▸ Passage shown:
- Opening Delimiter -

Micromeda / pygenprop

A python library for programmatic usage of EBI InterPro Genome Properties.
http://pygenprop.rtfd.io/
Apache License 2.0
9 stars 4 forks source link

Can pygenprop replace assign_genome_properties.pl ? #32

Closed SilasK closed 5 years ago

SilasK commented 5 years ago

If I understand your code correctly you can parse the long format output of assign_genome_properties.pl from the genome properties, but there is no script to infer the genome properties from the output of interposcan directly.

LeeBergstrand commented 5 years ago

Hi @SilasK,

That is correct. The original plan was to simply parse the long format output from assign_genome_properties.pl and this is what the code can do currently.

However, I noticed that the long form file format only contained results for lower level genome properties such as Systems and Pathways but not for all types of genome properties (e.g. Catagories) in the tree. See the diagram below:

genome properties types

Since my visualization software uses all levels of genome properties I had to write code to do my own assignments for higher level properties.

My assignment code can be found in this file: https://github.com/Micromeda/pygenprop/blob/master/pygenprop/results.py

Specifically, the following functions:

These functions could potentially be used to assign genome property results InterProScan output.

LeeBergstrand commented 5 years ago

To make assignments right from InterProScan results would need to do the following. Note: this is based on my basic understanding of the Perl code in assign_genome_properties.pl. I still need to reverse engineer it further to have a better understanding of it.

LeeBergstrand commented 5 years ago

@SilasK Prototype code is here: https://github.com/Micromeda/pygenprop/blob/assign_from_interpro_scan/prototype_assign_from_interproscan.ipynb

LeeBergstrand commented 5 years ago

Looks like there are some anomalies. I am investigating.

- Closing Delimiter -

▸ Information:
- Opening Delimiter -

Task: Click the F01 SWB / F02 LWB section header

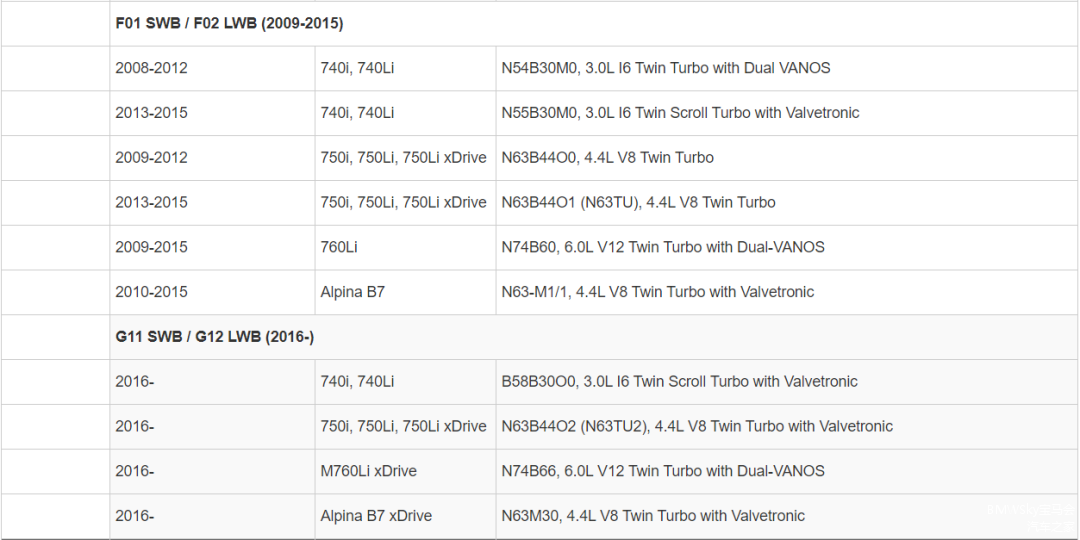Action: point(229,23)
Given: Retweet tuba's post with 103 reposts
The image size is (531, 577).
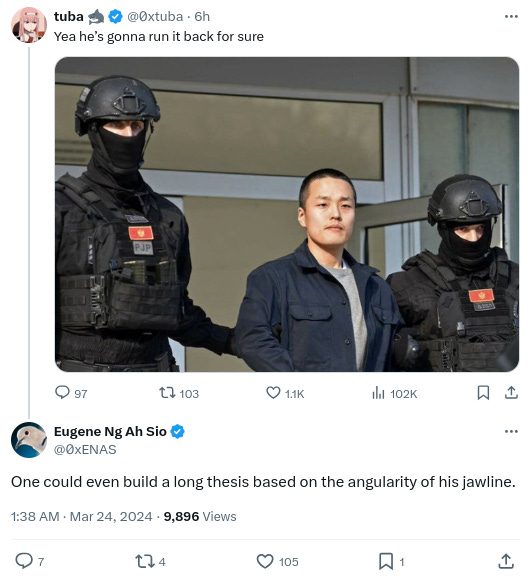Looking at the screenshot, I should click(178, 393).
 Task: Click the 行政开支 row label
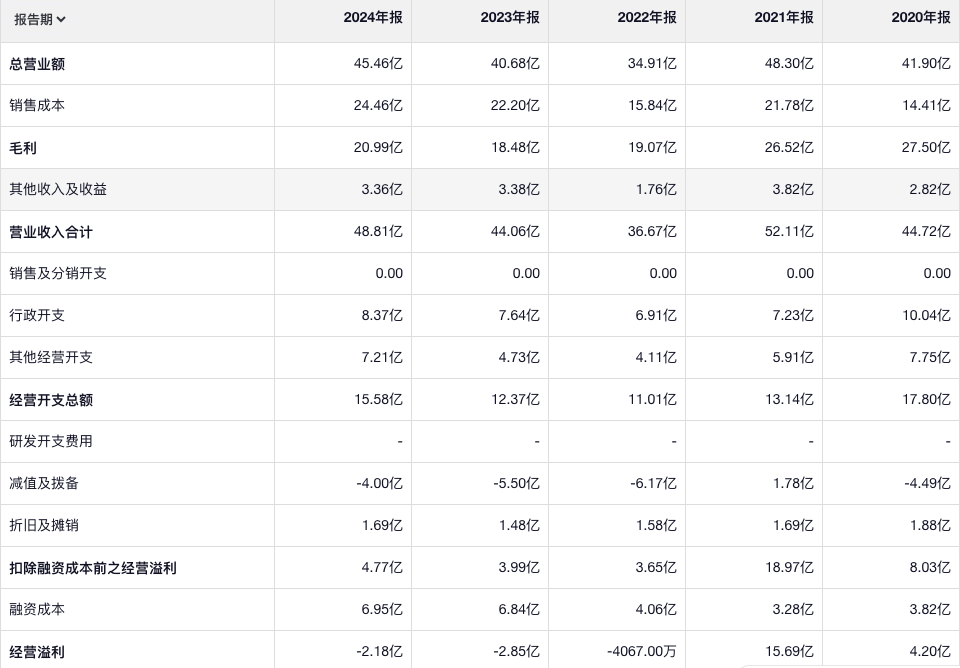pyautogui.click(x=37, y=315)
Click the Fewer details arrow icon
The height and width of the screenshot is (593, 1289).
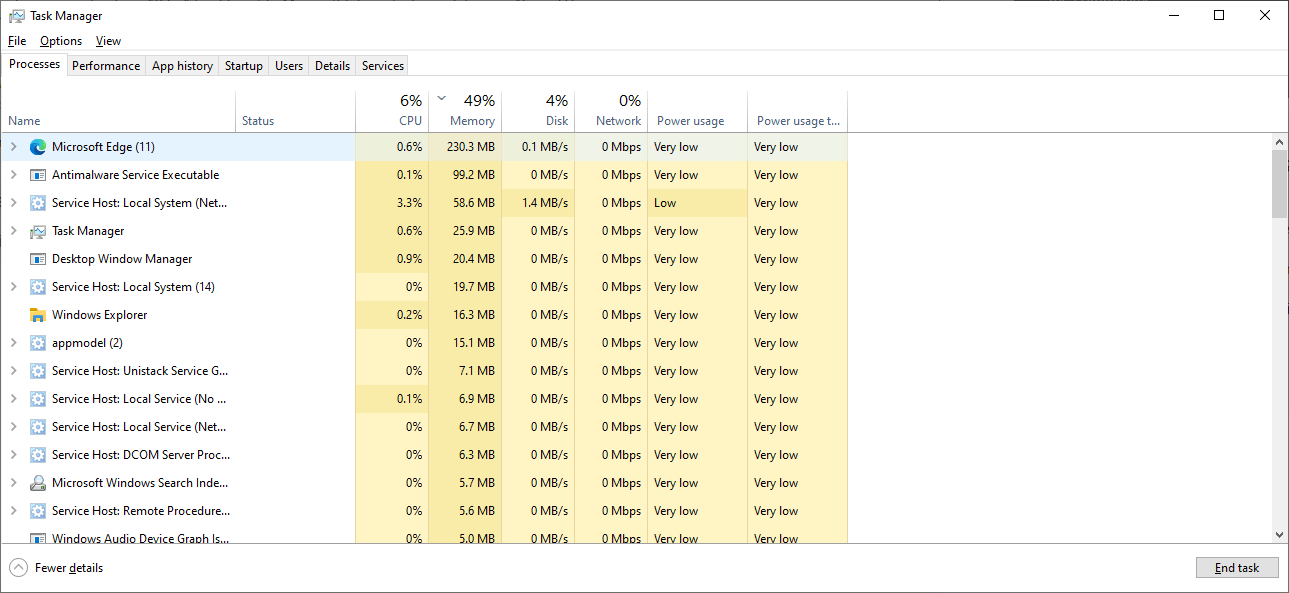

- Closing Delimiter -

▸ Problems to work on:
1) Output the portion of the pygenprop issue thread between "However, I noticed" and "higher level properties.", inclusive.
2) In the pygenprop issue thread, which genome properties did the long format output of assign_genome_properties.pl contain results for?
The listing above is separate material, unrelated to the pygenprop issue thread.

▸ Results of the exercise:
1)
However, I noticed that the long form file format only contained results for lower level genome properties such as Systems and Pathways but not for all types of genome properties (e.g. Catagories) in the tree. See the diagram below:

genome properties types

Since my visualization software uses all levels of genome properties I had to write code to do my own assignments for higher level properties.

2) Lower level genome properties such as Systems and Pathways.